Data provided: Begin

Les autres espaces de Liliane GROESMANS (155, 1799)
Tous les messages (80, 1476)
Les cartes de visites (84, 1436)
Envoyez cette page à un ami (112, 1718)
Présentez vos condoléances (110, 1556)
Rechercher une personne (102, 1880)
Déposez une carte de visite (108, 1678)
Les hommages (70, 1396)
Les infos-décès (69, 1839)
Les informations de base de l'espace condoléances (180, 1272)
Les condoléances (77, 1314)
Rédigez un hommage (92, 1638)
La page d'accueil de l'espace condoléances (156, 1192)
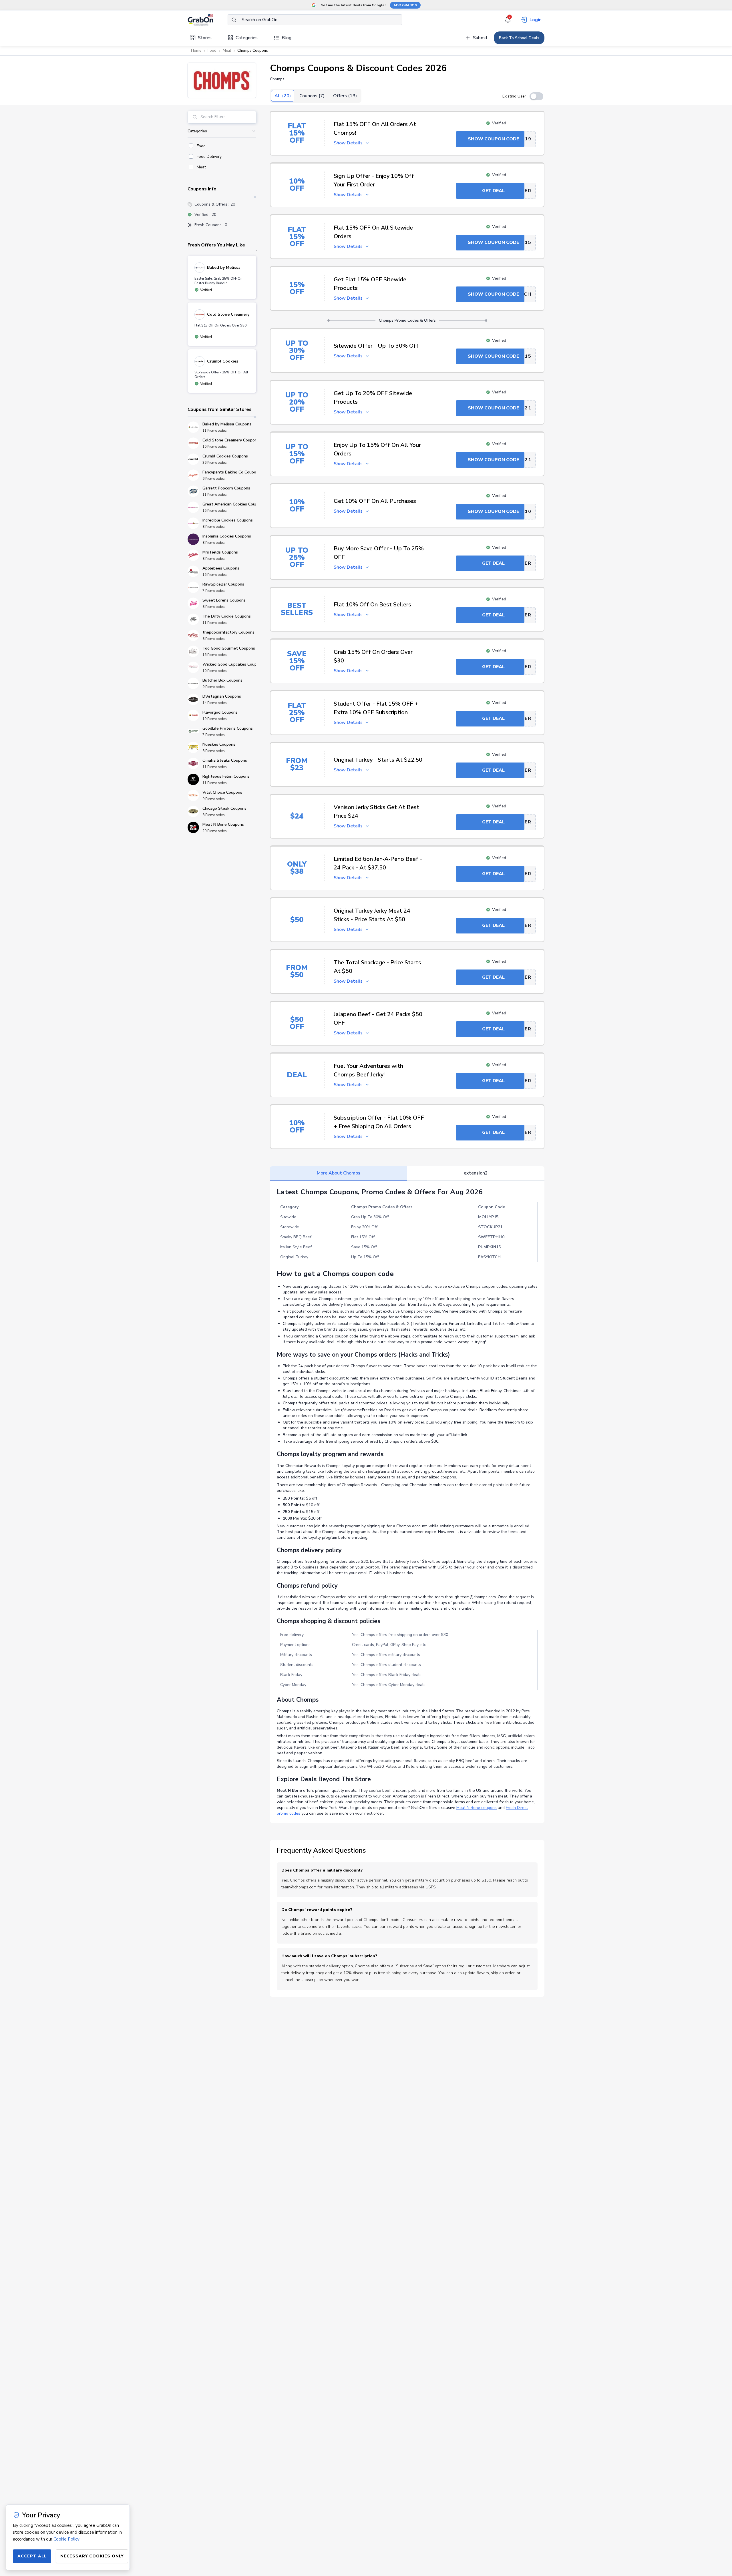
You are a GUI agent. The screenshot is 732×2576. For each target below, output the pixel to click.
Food (212, 50)
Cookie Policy (66, 2539)
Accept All (32, 2556)
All (282, 96)
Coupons (312, 96)
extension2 (476, 1173)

Data provided: End

* [Try it] Output the records above in their entirety and exactly, leaving out all images.

* [Result]
Les autres espaces de Liliane GROESMANS (155, 1799)
Tous les messages (80, 1476)
Les cartes de visites (84, 1436)
Envoyez cette page à un ami (112, 1718)
Présentez vos condoléances (110, 1556)
Rechercher une personne (102, 1880)
Déposez une carte de visite (108, 1678)
Les hommages (70, 1396)
Les infos-décès (69, 1839)
Les informations de base de l'espace condoléances (180, 1272)
Les condoléances (77, 1314)
Rédigez un hommage (92, 1638)
La page d'accueil de l'espace condoléances (156, 1192)
You are a GUI agent. The screenshot is 732×2576. For each target below, output the pixel to click.
Food (212, 50)
Cookie Policy (66, 2539)
Accept All (32, 2556)
All (282, 96)
Coupons (312, 96)
extension2 (476, 1173)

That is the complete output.